Ces dernières années, l’ERAFP a par ailleurs eu recours à toute une batterie d’indicateurs lui permettant de mesurer l’impact de ses investissements sur le changement climatique : intensité carbone, alignement avec un scénario 2°C, part verte et exposition aux énergies fossiles. Au-delà d’une vision purement synchronique qui consiste à observer à l’instant « t » les résultats qu’obtient l’Établissement sur ces indicateurs, la vision diachronique apportée par leur suivi dans le temps lui permet d’appréhender l’évolution de l’impact de sa politique d’investissement sur le climat.
 
 

Risques ESG et gouvernance de l’ISR à l’ERAFP

Conformément à l’article 22 du décret n° 2004-569 relatif à la retraite additionnelle de la fonction publique, la définition des orientations générales de la politique d’investissement socialement responsable de l’ERAFP relève de la compétence du conseil d’administration de l’Établissement. C’est également lui qui contrôle la mise en œuvre effective de cette politique par la direction. Pour ce faire, il s’appuie sur les travaux du comité de suivi de la politique de placements (CSPP). Ainsi :
  • Lors de chaque CSPP, un point sur le suivi des initiatives d’engagement et des controverses est présenté à ses membres.

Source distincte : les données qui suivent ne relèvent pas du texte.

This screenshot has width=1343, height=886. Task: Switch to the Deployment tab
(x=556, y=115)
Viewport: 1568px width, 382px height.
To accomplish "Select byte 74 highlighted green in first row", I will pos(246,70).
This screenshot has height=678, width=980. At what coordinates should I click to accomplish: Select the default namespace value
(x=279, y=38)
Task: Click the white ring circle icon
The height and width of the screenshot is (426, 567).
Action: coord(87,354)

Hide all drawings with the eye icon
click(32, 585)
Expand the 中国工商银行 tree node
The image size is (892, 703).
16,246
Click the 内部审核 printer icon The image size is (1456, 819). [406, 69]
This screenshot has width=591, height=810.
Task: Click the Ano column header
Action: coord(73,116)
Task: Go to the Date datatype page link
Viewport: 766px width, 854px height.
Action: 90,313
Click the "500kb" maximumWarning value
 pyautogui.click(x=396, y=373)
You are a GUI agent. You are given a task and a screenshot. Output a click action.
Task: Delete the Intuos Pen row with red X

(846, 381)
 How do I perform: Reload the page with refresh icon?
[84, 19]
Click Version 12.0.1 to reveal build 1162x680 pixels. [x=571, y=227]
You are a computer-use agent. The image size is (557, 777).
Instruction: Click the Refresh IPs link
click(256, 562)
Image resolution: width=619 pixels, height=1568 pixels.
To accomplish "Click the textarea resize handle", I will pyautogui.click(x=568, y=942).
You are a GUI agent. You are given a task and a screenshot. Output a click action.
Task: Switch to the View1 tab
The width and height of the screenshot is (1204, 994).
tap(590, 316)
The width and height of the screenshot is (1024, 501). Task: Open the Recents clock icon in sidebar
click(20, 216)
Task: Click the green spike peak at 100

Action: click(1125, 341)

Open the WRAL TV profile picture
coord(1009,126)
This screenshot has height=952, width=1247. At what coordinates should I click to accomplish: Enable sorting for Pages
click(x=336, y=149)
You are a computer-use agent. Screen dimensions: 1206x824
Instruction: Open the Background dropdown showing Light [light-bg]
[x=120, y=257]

  • Après chaque campagne d’assemblées générales, un bilan des votes de l’ERAFP est présenté au comité.
  • Chaque semestre, un reporting de l’évolution des notes ISR des différentes poches qui composent le portefeuille – comparées à celle de leur indice de référence - est présenté au CSPP.
La direction de l’Établissement propose le cas échéant les évolutions relatives à la politique ISR et se doit  de mettre en œuvre cette politique ainsi que de s’assurer de la conformité de la mise en œuvre du dispositif ISR par les sociétés de gestion d’actifs externes auxquelles elle délègue la gestion financière (excepté pour les obligations souveraines et assimilées, gérées en direct), qu’il s’agisse de règles de sélection des titres selon le principe du best in class ou de la politique de vote de l’ERAFP lors des assemblées générales d’actionnaires. C’est dans ce cadre que, lors des comités de gestion semestriels entre l’ERAFP et chacun de ses mandataires sont discutés, entre autres, les aspects ISR des mandats.
Par ailleurs, les enjeux ISR sont pris en compte dans la fixation des objectifs individuels de la direction de l’ERAFP.